◆ What to produce
Collect each line of the records that contains the string "shortcut" and copy those lines in full.
## Begin Records provided
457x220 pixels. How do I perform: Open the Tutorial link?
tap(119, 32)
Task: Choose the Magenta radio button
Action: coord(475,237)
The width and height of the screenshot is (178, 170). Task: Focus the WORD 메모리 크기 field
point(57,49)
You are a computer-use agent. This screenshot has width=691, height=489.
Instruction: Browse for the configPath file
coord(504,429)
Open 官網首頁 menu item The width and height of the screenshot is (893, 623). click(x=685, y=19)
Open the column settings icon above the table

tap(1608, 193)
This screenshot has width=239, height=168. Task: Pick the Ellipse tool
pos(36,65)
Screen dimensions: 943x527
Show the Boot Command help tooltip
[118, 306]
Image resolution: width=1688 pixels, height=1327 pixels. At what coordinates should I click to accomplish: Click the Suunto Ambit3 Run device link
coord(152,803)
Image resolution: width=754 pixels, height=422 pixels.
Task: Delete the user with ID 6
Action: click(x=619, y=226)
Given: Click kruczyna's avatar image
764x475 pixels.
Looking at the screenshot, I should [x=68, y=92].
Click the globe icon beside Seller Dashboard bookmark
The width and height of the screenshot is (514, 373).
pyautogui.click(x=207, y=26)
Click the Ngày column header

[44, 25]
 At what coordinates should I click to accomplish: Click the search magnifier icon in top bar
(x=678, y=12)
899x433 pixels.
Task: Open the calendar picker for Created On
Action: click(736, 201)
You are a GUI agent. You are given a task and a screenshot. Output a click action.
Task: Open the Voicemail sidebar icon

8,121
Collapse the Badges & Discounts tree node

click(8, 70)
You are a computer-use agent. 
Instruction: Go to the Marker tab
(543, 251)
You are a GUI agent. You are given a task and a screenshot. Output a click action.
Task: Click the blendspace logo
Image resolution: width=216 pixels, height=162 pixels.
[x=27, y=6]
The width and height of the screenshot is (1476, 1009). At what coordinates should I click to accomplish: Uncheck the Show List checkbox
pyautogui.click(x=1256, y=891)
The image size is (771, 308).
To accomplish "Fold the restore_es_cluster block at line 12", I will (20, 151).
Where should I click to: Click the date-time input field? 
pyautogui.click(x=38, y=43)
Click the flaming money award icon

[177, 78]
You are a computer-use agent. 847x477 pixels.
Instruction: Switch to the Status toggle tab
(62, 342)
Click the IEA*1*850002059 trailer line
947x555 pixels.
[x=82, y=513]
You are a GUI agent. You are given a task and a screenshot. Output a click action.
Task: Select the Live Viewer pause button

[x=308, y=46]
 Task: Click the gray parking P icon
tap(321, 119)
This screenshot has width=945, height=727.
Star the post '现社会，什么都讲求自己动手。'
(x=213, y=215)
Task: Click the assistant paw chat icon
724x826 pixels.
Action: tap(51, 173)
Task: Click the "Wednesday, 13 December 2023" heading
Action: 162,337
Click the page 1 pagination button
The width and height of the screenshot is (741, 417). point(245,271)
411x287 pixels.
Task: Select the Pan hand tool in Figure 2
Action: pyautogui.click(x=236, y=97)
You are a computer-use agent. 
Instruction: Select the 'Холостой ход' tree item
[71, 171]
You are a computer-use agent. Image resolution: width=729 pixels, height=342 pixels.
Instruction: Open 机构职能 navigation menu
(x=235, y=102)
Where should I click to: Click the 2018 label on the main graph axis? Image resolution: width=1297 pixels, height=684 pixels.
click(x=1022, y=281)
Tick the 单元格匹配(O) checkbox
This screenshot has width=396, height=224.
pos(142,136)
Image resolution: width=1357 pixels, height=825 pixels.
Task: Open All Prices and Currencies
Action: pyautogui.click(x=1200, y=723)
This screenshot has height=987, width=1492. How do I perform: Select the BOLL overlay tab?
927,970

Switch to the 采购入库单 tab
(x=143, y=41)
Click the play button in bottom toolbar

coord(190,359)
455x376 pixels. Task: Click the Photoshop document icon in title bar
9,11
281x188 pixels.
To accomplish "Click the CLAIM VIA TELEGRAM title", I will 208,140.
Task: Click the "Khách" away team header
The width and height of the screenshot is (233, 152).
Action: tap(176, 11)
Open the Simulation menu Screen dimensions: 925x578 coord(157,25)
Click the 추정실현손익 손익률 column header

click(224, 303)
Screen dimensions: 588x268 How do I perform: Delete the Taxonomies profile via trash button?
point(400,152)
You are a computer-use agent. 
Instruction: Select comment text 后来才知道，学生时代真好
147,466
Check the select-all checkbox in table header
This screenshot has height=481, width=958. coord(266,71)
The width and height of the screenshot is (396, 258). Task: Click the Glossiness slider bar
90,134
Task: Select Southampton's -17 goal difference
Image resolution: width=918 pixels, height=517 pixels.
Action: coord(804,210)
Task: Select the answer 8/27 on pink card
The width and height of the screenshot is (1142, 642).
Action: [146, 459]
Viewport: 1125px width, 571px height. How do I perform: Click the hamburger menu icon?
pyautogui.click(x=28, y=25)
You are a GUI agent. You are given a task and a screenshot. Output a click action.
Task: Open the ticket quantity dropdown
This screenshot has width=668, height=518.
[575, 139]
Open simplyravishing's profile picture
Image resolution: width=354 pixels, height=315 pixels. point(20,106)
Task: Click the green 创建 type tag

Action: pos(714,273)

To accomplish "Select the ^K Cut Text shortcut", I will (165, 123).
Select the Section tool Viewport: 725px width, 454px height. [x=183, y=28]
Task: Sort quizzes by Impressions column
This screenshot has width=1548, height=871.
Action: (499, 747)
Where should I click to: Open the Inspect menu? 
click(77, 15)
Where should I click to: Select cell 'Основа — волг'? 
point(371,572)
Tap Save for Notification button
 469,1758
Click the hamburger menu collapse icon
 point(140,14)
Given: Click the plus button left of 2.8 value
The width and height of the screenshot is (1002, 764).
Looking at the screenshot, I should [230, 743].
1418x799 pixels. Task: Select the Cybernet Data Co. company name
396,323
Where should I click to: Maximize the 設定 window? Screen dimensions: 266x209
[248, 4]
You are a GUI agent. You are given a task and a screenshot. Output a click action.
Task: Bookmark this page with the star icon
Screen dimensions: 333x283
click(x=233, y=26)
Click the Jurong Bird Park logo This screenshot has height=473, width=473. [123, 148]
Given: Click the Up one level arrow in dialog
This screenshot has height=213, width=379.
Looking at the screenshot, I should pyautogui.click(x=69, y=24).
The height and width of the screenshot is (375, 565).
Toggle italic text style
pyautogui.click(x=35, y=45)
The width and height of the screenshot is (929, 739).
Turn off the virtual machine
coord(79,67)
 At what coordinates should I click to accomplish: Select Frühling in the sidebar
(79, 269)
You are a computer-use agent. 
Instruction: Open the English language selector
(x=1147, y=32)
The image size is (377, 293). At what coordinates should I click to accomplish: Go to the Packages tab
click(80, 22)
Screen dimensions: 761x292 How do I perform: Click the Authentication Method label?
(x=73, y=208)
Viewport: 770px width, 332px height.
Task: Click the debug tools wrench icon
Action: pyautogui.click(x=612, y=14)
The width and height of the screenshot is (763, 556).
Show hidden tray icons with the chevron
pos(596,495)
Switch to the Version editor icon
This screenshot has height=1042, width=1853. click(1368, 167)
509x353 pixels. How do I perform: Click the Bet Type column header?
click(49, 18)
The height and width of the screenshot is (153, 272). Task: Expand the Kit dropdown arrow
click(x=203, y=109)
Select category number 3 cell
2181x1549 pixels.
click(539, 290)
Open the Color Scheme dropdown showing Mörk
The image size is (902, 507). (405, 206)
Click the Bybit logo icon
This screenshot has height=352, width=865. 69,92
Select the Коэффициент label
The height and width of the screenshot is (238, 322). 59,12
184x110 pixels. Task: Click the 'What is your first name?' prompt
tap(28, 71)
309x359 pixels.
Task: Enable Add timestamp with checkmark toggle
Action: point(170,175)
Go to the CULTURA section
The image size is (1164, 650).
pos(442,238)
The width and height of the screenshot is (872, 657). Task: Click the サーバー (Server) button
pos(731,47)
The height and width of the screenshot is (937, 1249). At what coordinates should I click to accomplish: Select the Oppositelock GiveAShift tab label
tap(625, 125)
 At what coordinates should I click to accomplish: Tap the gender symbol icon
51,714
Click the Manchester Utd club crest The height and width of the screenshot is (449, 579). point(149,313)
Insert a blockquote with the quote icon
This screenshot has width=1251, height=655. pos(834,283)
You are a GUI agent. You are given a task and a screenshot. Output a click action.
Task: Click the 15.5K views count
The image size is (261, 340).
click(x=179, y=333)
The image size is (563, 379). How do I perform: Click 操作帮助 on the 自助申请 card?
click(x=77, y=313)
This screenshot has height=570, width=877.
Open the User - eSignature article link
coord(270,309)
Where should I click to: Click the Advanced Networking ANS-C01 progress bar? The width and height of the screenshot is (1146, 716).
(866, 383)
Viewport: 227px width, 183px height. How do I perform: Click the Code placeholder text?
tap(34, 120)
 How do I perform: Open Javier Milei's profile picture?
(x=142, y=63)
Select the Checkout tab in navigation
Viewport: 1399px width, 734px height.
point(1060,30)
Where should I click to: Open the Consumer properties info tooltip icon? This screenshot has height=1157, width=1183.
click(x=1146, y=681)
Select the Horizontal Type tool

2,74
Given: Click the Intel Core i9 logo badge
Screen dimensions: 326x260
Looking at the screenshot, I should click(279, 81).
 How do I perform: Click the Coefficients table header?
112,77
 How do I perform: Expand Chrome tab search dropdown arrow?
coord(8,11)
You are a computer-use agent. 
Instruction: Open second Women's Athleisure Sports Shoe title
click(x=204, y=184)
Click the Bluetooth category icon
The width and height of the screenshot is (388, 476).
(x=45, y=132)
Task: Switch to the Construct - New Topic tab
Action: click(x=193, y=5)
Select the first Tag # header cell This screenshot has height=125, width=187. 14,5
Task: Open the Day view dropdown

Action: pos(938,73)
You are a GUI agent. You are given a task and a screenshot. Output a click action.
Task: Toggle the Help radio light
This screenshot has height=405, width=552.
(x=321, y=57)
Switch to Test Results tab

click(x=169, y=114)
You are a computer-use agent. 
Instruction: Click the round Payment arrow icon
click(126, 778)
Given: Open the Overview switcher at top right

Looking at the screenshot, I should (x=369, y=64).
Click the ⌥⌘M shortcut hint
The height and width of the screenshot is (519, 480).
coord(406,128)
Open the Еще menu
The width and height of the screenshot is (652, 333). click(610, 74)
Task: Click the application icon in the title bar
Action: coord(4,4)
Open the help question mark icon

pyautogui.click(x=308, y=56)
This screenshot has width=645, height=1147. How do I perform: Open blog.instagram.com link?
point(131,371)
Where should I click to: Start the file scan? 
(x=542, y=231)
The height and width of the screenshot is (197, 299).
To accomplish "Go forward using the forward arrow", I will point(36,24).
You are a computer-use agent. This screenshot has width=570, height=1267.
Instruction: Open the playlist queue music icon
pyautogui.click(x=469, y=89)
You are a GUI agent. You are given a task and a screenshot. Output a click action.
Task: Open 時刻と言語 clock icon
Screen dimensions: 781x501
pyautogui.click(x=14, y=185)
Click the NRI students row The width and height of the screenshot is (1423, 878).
## End Records provided
◆ Exercise answer
To accomplish "Select the ^K Cut Text shortcut", I will (165, 123).
Click the ⌥⌘M shortcut hint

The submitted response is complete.